[Pixel coordinate grounding data]
=====
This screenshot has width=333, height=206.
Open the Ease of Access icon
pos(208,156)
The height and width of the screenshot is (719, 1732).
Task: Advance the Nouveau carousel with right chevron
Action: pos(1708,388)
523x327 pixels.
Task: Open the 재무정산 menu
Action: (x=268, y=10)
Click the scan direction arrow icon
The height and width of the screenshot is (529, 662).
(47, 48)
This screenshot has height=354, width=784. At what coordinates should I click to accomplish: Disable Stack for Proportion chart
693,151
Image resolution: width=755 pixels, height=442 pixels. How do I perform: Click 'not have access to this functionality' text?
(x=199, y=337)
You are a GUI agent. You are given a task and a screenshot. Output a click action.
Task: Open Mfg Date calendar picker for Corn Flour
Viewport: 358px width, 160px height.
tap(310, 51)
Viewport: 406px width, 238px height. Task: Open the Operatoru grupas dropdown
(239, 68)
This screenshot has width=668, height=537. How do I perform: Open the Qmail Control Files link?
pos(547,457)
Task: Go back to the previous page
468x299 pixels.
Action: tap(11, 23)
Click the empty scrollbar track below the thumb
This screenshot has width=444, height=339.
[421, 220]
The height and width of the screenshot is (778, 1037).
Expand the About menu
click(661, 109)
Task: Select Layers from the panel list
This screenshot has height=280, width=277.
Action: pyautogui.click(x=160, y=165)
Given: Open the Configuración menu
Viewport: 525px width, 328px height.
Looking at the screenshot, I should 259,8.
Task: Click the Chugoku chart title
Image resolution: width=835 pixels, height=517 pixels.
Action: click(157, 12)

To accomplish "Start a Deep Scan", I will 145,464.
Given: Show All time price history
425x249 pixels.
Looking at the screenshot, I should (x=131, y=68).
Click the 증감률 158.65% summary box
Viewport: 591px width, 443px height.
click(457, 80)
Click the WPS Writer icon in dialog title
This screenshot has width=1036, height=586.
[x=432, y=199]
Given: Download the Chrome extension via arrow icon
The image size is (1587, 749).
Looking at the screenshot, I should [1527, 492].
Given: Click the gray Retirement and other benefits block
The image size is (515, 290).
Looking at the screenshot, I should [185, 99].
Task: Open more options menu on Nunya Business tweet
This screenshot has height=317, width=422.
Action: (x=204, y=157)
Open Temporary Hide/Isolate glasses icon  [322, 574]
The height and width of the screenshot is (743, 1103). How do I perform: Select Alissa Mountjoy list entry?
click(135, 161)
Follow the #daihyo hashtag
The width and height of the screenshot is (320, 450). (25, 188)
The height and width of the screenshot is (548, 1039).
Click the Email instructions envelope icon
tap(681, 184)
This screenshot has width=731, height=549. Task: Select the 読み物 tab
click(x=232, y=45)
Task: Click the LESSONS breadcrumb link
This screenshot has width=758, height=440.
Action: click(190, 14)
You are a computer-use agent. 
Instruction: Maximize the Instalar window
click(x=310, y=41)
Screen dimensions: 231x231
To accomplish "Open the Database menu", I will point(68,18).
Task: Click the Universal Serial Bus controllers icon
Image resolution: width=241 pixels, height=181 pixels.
=====
- EXERCISE OBJECTIVE: Print out the data exactly once more.

- EXERCISE OUTPUT:
This screenshot has width=333, height=206.
Open the Ease of Access icon
pos(208,156)
The height and width of the screenshot is (719, 1732).
Task: Advance the Nouveau carousel with right chevron
Action: pos(1708,388)
523x327 pixels.
Task: Open the 재무정산 menu
Action: (x=268, y=10)
Click the scan direction arrow icon
The height and width of the screenshot is (529, 662).
(47, 48)
This screenshot has height=354, width=784. At what coordinates should I click to accomplish: Disable Stack for Proportion chart
693,151
Image resolution: width=755 pixels, height=442 pixels. How do I perform: Click 'not have access to this functionality' text?
(x=199, y=337)
You are a GUI agent. You are given a task and a screenshot. Output a click action.
Task: Open Mfg Date calendar picker for Corn Flour
Viewport: 358px width, 160px height.
tap(310, 51)
Viewport: 406px width, 238px height. Task: Open the Operatoru grupas dropdown
(239, 68)
This screenshot has width=668, height=537. How do I perform: Open the Qmail Control Files link?
pos(547,457)
Task: Go back to the previous page
468x299 pixels.
Action: tap(11, 23)
Click the empty scrollbar track below the thumb
This screenshot has width=444, height=339.
[421, 220]
The height and width of the screenshot is (778, 1037).
Expand the About menu
click(661, 109)
Task: Select Layers from the panel list
This screenshot has height=280, width=277.
Action: pyautogui.click(x=160, y=165)
Given: Open the Configuración menu
Viewport: 525px width, 328px height.
Looking at the screenshot, I should 259,8.
Task: Click the Chugoku chart title
Image resolution: width=835 pixels, height=517 pixels.
Action: click(157, 12)

To accomplish "Start a Deep Scan", I will 145,464.
Given: Show All time price history
425x249 pixels.
Looking at the screenshot, I should (x=131, y=68).
Click the 증감률 158.65% summary box
Viewport: 591px width, 443px height.
click(457, 80)
Click the WPS Writer icon in dialog title
This screenshot has width=1036, height=586.
[x=432, y=199]
Given: Download the Chrome extension via arrow icon
The image size is (1587, 749).
Looking at the screenshot, I should [1527, 492].
Given: Click the gray Retirement and other benefits block
The image size is (515, 290).
Looking at the screenshot, I should [185, 99].
Task: Open more options menu on Nunya Business tweet
This screenshot has height=317, width=422.
Action: (x=204, y=157)
Open Temporary Hide/Isolate glasses icon  [322, 574]
The height and width of the screenshot is (743, 1103). How do I perform: Select Alissa Mountjoy list entry?
click(135, 161)
Follow the #daihyo hashtag
The width and height of the screenshot is (320, 450). (25, 188)
The height and width of the screenshot is (548, 1039).
Click the Email instructions envelope icon
tap(681, 184)
This screenshot has width=731, height=549. Task: Select the 読み物 tab
click(x=232, y=45)
Task: Click the LESSONS breadcrumb link
This screenshot has width=758, height=440.
Action: click(190, 14)
You are a computer-use agent. 
Instruction: Maximize the Instalar window
click(x=310, y=41)
Screen dimensions: 231x231
To accomplish "Open the Database menu", I will point(68,18).
Task: Click the Universal Serial Bus controllers icon
Image resolution: width=241 pixels, height=181 pixels.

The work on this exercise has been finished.